Every line below that includes "left" counts toward the total. Report that total alone.

Task input:
>>>
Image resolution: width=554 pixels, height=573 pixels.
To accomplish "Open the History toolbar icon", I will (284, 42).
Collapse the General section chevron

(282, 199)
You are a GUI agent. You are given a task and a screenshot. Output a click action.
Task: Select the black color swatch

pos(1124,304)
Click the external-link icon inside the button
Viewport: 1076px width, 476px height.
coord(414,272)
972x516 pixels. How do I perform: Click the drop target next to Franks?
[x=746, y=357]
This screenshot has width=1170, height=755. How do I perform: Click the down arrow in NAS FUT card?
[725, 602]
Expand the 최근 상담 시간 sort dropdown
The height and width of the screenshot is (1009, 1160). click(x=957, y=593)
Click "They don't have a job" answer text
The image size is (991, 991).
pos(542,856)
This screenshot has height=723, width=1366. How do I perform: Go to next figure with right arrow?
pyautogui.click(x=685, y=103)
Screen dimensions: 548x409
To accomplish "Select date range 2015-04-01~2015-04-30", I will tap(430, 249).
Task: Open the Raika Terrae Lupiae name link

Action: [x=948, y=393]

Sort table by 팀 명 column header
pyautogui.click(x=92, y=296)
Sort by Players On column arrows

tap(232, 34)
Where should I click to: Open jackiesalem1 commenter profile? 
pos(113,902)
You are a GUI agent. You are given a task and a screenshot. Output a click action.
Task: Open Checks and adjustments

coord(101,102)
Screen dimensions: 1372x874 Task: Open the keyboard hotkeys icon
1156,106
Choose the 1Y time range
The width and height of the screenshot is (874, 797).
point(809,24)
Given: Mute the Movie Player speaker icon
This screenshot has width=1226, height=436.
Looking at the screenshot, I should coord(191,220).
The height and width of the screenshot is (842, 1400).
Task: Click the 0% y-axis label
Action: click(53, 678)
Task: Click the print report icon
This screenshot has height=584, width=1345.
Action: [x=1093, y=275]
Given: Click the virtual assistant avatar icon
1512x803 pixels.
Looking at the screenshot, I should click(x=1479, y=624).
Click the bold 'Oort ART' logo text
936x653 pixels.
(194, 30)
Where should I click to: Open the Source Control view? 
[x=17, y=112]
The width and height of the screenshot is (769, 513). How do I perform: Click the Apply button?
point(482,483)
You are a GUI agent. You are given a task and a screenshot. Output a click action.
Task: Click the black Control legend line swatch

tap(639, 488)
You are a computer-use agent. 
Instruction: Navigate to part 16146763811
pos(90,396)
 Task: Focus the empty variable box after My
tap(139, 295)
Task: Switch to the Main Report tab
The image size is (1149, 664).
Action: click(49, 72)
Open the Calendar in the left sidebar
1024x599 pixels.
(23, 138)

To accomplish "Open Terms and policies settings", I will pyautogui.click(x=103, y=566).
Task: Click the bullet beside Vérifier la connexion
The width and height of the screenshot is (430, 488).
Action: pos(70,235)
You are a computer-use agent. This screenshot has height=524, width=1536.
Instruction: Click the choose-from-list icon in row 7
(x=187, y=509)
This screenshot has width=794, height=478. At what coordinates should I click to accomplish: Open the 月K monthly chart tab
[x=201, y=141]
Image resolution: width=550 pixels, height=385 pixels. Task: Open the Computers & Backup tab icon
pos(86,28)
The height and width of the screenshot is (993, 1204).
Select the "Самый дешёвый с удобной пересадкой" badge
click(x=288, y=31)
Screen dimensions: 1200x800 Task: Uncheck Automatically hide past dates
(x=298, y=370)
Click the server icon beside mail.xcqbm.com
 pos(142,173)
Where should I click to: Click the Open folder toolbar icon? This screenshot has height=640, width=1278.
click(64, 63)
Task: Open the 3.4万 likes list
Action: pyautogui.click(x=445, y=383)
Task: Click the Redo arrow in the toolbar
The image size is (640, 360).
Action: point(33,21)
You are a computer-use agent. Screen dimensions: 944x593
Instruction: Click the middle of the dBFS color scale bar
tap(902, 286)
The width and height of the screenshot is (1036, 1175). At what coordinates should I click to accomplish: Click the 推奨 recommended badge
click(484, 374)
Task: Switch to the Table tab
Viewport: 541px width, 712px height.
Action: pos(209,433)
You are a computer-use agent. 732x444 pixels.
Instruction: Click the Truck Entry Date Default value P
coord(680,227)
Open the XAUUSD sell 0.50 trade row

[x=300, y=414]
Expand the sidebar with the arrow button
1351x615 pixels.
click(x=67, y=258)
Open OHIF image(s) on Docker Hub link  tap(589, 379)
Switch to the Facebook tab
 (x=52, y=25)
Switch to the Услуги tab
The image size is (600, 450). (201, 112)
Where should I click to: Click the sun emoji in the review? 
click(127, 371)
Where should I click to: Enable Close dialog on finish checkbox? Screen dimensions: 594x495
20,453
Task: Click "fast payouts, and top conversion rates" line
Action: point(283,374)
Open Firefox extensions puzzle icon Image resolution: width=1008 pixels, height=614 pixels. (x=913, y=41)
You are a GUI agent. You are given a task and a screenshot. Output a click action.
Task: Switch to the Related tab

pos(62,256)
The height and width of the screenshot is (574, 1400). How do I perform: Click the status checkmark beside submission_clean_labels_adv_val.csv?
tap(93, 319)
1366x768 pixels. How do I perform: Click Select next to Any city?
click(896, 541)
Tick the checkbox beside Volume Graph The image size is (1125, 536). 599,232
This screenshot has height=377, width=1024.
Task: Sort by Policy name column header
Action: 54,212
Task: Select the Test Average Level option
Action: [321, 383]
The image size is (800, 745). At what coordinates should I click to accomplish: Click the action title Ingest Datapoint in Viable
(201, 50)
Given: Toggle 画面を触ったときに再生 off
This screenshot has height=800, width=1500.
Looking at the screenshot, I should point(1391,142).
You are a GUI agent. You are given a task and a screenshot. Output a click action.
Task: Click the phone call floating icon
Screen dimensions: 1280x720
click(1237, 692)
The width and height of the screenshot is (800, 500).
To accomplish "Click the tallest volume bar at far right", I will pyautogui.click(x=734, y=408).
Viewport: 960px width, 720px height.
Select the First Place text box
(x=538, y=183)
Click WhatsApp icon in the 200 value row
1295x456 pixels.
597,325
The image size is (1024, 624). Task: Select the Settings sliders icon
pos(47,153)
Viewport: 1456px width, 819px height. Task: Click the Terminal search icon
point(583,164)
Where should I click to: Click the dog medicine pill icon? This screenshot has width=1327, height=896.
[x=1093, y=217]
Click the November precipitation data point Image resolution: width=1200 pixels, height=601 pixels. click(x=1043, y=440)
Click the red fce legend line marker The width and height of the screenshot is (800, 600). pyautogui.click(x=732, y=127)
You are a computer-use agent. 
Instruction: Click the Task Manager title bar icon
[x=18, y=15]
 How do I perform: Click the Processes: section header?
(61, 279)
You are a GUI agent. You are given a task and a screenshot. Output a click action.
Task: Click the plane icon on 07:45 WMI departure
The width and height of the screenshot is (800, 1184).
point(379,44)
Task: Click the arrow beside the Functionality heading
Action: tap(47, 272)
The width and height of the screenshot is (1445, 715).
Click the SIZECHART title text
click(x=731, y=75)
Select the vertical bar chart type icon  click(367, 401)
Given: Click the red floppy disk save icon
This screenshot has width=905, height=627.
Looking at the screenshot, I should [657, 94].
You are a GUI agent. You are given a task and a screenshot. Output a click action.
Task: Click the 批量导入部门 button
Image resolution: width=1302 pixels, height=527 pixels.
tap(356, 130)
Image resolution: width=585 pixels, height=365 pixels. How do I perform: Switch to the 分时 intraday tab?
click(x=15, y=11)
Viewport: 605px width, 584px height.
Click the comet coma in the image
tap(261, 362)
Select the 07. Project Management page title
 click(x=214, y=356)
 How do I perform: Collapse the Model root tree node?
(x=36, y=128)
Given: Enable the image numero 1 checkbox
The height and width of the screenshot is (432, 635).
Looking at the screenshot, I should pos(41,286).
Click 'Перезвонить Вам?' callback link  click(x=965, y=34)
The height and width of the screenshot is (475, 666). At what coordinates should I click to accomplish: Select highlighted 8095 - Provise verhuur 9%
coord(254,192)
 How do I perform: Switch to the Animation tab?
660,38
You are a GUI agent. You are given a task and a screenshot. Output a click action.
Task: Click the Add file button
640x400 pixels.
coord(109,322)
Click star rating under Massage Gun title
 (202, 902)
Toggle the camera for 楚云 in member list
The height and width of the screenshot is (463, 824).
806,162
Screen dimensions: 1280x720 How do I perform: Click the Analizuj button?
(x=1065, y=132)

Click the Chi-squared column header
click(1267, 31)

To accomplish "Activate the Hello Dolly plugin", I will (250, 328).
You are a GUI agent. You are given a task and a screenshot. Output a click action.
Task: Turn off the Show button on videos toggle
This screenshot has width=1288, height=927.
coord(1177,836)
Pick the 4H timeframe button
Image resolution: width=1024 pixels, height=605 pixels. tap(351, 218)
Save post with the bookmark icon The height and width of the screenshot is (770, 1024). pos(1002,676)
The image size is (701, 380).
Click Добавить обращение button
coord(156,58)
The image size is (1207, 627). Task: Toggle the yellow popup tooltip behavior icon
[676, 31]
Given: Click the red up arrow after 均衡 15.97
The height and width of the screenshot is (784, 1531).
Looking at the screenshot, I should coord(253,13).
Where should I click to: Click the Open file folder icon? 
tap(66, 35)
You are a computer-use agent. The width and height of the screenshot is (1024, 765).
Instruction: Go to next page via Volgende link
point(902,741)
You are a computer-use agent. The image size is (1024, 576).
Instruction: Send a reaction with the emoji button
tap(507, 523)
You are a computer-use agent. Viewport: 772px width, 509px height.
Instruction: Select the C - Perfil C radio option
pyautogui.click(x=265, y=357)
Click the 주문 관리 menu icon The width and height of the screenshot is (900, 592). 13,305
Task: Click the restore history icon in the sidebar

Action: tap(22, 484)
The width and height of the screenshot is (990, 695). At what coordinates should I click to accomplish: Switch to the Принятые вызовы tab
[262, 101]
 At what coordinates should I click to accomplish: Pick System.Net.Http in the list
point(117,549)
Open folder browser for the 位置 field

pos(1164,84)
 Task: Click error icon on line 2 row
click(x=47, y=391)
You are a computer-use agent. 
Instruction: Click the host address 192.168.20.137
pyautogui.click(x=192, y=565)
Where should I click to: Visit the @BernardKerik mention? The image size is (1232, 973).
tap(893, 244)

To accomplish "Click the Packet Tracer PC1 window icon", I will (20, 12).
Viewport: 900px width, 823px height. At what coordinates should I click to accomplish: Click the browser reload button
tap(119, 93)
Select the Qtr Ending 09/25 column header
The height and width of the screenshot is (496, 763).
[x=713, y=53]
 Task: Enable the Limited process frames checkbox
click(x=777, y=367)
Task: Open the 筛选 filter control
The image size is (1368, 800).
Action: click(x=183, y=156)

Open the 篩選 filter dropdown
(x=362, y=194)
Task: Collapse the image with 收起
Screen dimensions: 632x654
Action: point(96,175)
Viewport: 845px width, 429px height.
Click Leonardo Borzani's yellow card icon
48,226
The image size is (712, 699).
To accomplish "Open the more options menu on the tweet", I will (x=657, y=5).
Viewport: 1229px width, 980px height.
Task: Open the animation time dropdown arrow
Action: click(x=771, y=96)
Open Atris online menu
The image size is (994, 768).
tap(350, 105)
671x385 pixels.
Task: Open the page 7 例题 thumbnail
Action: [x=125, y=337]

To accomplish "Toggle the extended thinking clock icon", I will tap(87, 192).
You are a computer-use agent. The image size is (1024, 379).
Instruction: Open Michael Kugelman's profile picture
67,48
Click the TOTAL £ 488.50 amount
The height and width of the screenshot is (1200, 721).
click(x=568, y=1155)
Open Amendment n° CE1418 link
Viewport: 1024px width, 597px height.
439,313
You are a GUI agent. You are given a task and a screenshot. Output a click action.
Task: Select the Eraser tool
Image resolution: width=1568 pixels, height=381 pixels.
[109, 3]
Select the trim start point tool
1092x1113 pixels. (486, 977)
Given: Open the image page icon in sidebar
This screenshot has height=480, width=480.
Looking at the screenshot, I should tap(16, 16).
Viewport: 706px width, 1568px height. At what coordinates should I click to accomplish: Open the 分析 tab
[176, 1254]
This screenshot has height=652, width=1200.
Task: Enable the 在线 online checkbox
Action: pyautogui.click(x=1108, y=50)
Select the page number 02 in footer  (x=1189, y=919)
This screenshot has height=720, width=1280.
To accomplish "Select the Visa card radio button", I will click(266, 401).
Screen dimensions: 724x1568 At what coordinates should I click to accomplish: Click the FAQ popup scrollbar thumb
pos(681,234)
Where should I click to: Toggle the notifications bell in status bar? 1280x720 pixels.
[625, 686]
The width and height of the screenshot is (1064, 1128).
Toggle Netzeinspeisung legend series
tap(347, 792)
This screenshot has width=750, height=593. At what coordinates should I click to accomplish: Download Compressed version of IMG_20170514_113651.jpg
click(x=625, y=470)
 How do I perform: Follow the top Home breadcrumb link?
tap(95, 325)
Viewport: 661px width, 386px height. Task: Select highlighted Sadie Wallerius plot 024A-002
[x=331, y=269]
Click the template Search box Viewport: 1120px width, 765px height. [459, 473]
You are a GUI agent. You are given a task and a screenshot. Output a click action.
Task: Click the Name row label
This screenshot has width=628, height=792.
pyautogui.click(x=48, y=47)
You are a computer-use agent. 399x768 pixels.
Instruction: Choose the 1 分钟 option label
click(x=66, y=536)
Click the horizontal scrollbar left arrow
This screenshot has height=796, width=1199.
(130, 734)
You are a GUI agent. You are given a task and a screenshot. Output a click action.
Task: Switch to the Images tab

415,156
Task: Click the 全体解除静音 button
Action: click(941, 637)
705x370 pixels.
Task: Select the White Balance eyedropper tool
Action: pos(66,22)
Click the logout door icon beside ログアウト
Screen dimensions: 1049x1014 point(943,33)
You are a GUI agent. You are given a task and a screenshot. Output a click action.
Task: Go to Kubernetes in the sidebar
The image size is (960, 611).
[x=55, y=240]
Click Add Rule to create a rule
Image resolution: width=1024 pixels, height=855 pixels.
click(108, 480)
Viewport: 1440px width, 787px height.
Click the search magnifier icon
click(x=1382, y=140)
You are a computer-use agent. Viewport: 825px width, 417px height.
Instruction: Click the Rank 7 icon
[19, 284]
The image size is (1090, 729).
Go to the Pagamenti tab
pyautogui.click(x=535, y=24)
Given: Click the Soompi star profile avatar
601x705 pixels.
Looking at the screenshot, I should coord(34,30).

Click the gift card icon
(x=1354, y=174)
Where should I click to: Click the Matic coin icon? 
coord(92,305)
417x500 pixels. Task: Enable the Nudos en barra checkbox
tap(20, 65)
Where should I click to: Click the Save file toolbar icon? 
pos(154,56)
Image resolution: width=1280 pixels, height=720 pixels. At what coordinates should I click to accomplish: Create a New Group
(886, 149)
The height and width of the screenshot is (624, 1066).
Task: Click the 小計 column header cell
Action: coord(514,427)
<<<
Completed task:
2